◆ Aim of the task:
Because only the text is wanted, repeat the records below exactly and omit the pictures.

◆ Data records:
------
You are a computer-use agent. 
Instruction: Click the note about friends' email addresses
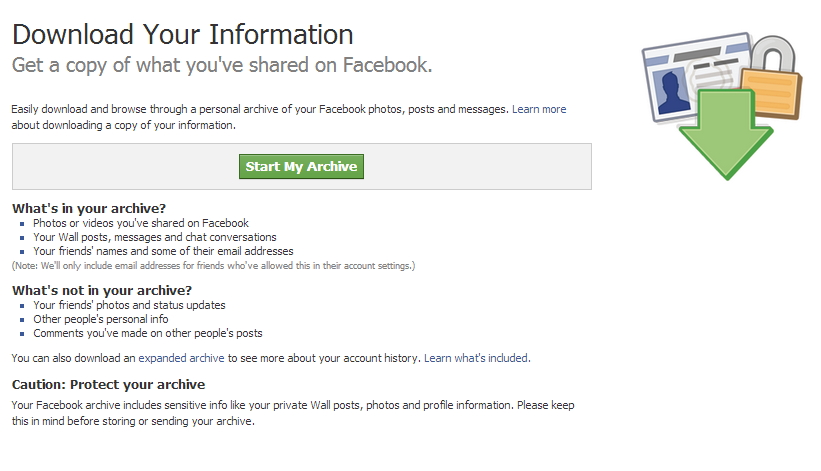pos(213,266)
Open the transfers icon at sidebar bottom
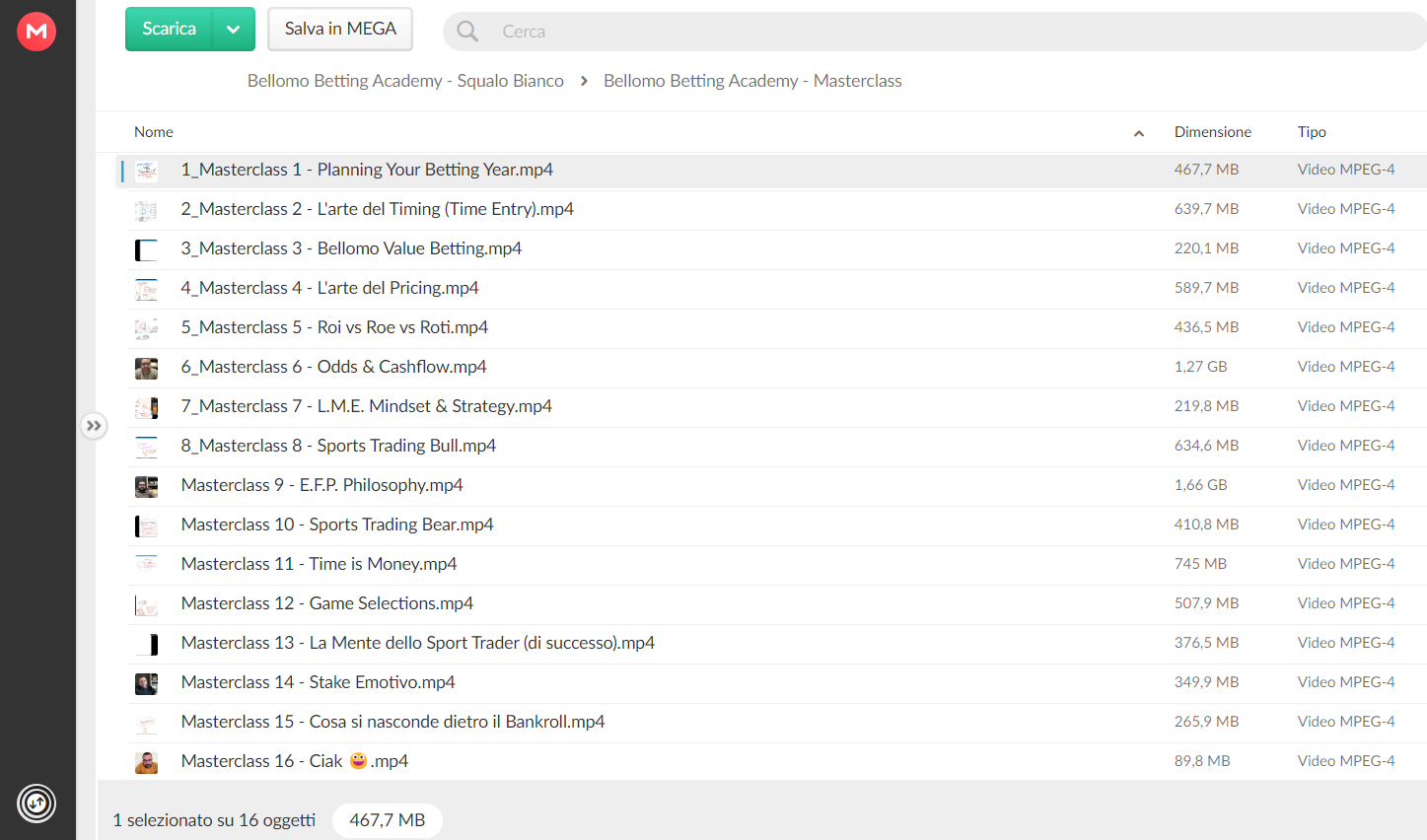 [x=36, y=804]
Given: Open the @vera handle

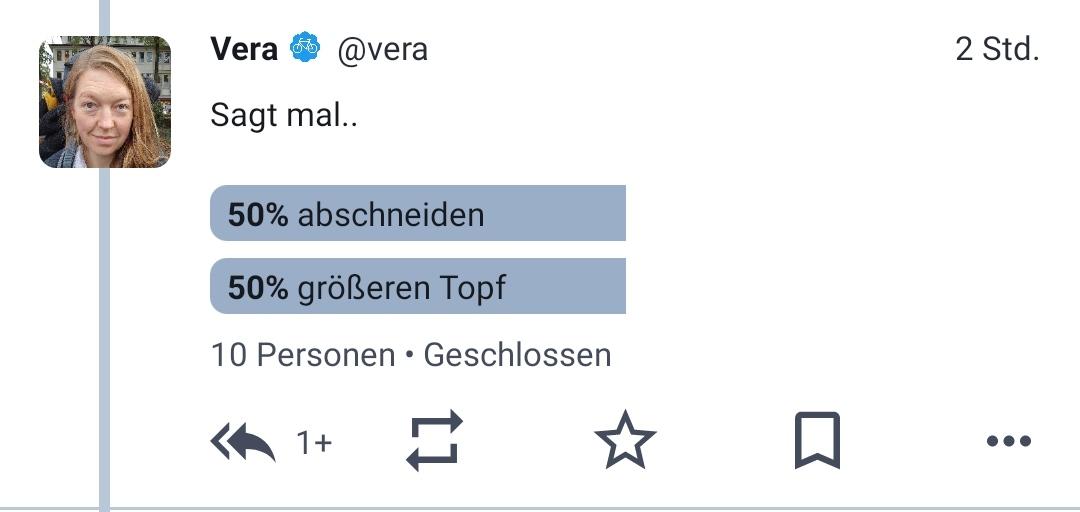Looking at the screenshot, I should 382,50.
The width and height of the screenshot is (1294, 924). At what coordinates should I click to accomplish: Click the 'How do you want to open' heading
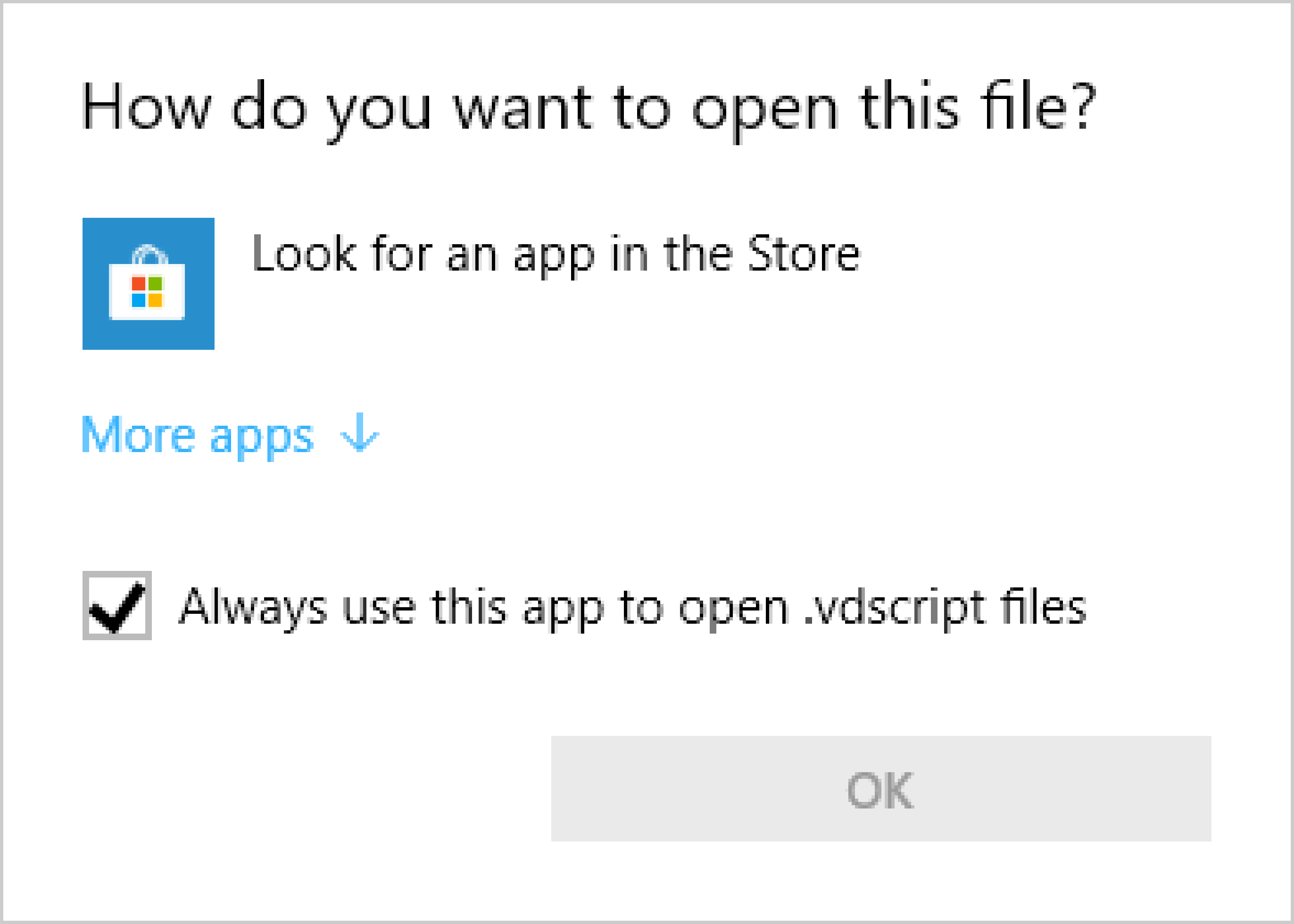click(588, 108)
------
◆ Written solution:
You are a computer-use agent. 
Instruction: Click the note about friends' email addresses
pos(213,266)
Open the transfers icon at sidebar bottom
 [x=36, y=804]
Given: Open the @vera handle

Looking at the screenshot, I should 382,50.
The width and height of the screenshot is (1294, 924). At what coordinates should I click to accomplish: Click the 'How do you want to open' heading
click(588, 108)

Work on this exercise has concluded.